- #36
Galteeth
- 69
- 1
TheStatutoryApe said:I was thinking this was probably the case. It does not detract from the fact (or so I believe it to be fact until otherwise enlightened) that his comparison is rather poor. In any event there is quite a difference between the introduction of foreign chemicals to the body and natural neurochemical reactions to stimuli. Note that I am not making any ethical judgments, only pointing out the difference.
I think that you would be destroying brilliant young minds. Even accounting for the many great minds of history that were addicts and loons it was most often felt that they burned out or died before their time, that they could have done so much more.
For every clinically insane or drug addled scientist how many perfectly sane and non-drug using scientists were there? And for every brilliant druggie or fruitcake in history how many intelligent people were simply destroyed by drugs and mental illness?
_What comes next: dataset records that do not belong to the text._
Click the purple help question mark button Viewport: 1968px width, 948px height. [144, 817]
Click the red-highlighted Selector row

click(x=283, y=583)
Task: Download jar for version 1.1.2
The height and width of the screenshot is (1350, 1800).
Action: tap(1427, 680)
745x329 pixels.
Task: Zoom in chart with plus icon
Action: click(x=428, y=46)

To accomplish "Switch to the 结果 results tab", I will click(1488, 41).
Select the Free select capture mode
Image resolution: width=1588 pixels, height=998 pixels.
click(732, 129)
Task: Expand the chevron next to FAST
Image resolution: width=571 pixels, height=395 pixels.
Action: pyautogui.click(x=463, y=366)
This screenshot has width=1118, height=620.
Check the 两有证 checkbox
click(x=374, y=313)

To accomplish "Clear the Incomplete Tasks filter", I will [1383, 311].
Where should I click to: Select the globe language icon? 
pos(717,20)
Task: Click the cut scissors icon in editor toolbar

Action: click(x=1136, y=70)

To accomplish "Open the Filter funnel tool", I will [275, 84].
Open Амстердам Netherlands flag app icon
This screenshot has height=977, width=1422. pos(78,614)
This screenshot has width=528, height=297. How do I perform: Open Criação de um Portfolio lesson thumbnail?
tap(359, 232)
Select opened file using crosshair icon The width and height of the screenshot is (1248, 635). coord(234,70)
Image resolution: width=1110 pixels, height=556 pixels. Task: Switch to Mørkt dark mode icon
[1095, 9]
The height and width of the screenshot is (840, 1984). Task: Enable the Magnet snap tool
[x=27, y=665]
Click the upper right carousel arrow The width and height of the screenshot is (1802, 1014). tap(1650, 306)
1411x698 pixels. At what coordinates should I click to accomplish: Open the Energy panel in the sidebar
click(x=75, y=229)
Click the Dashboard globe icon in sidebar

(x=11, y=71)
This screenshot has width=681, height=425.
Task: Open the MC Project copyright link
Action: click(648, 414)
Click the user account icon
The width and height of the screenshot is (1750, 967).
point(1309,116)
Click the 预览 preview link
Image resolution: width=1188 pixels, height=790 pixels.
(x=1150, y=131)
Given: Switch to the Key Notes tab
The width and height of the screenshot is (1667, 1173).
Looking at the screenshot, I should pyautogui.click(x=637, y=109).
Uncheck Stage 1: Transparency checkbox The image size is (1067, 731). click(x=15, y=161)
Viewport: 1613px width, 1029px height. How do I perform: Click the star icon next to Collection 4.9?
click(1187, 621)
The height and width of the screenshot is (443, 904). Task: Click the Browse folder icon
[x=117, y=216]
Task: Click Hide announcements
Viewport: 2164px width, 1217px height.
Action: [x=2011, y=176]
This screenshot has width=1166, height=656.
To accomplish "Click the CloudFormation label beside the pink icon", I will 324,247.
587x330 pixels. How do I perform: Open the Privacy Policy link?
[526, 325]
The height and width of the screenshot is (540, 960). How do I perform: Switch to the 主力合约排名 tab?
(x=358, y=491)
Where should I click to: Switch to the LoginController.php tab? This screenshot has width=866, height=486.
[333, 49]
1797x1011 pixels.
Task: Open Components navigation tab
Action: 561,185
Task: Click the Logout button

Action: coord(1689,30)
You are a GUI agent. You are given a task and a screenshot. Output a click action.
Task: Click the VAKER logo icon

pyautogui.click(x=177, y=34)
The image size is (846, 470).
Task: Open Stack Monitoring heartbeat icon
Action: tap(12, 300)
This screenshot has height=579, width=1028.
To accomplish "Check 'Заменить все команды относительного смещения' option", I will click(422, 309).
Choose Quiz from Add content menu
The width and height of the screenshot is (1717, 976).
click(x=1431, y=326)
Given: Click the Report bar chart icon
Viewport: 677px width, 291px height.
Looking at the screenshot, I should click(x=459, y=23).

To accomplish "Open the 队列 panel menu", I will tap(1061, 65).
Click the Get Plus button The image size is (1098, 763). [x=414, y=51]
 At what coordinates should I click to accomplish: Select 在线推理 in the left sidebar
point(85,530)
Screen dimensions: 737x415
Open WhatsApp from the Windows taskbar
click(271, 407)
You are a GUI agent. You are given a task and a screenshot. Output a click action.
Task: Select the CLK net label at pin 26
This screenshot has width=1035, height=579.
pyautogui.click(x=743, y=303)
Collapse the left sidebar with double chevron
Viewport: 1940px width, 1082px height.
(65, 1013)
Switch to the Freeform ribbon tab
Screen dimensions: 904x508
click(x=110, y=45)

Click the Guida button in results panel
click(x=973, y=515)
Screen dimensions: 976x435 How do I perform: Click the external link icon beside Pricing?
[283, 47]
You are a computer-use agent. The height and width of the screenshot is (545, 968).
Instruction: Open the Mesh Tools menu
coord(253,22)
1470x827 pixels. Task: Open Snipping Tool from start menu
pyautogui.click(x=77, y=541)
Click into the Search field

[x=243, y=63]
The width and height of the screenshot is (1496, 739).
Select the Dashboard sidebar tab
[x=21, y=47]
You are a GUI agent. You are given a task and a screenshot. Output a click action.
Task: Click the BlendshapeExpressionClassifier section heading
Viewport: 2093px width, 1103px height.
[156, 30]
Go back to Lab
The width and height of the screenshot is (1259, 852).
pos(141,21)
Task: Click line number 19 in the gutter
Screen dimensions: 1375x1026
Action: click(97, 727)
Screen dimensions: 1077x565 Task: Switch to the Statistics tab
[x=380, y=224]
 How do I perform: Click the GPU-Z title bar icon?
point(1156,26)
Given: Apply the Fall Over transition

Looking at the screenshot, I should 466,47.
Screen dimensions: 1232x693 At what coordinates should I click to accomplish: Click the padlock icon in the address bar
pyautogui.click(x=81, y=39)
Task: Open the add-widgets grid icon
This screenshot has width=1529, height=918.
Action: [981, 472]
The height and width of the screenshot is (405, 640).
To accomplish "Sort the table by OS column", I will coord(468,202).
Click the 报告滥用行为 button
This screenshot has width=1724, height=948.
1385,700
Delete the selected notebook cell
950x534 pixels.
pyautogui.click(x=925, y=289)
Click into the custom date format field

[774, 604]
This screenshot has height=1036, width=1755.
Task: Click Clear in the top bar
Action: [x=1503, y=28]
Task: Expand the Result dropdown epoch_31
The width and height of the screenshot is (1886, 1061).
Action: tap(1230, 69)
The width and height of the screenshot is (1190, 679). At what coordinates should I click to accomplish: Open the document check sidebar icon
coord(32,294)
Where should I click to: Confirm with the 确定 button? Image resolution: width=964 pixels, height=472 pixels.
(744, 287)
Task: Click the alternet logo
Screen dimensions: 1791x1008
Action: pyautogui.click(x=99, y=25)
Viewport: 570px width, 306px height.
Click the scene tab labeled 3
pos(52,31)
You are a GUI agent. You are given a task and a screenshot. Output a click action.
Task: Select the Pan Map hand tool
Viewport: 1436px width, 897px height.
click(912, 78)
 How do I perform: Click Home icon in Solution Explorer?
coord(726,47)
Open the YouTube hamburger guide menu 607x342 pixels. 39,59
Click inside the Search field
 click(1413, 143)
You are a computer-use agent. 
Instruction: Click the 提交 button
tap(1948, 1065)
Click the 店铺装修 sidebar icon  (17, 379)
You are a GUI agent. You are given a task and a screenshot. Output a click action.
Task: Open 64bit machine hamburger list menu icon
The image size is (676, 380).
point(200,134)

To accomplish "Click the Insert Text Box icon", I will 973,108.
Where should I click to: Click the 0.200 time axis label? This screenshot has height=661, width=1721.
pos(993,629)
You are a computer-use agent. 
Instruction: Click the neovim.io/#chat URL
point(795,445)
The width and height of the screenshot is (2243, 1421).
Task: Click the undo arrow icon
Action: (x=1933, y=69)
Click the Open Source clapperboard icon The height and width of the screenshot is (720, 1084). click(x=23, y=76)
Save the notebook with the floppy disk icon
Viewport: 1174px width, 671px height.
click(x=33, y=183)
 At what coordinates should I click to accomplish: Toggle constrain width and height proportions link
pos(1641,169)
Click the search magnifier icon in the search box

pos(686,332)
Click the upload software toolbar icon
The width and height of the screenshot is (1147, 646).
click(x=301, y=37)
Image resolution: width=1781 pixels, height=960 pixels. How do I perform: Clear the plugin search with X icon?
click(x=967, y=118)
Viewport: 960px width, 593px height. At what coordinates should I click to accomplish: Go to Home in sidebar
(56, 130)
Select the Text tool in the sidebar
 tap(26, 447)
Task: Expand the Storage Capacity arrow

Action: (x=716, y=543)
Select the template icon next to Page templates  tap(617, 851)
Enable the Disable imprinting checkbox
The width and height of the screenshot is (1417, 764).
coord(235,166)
Do you think that all of those intelligent yet unconventional individuals may get so much more attention in history books than their conventionally minded colleagues more for their having been so outlandish than for their allegedly singular brilliance?
I don't believe that the correlation is higher in science/mathematics then in the general population. I do think it is higher in the arts, particulary in literature. To be fair, I am basing this mostly on anecdotal evidence and remembrance of some things that I read. I will try to dig up a reliable source (although I think that it would be difficult, since any study of the matter would be extremely prone to selection bias.)
As far as the heroin thing, I think the OP is again making some sort of moral point, although I'm not quite sure what it is.
To the first point you mentioned, I think the comparison is actually a bit more complex then it appears on the surface. For example, the relative content of tryptamine, fish oil, or B-12 in one's diet could have subtle effects on one's mind state (this will be most noticeable if there is a severe dietary lack of these things). This is not on the same level as directy taking drugs for their effects, but it does point to thinking of these things in terms of an absolute dichotomy as being a fallacy.
I think perhaps part of where he is coming from is the increasing tendency to label any actvities that cause a large scale activation of the mesolimbic dopamenergic system as possible addictions (sex, gambling, shopping, video games, etc.) I disagree with this point of view, as I think the category of something pathological should be limited to extremes, not things that fall within the normal range of activation of reinforcement mechanisms (I think many people who make these arguments perhaps don't realize that activation of mesolimbic dopamine pathways is the natural way that the brain reinforces some behaviors, and that drugs are taking advantage of this mechanism by activating the pathways on a direct chemical basis active across the blood brain barrior, as oppossed to a stimulation input basis or an indirect chemical activation.)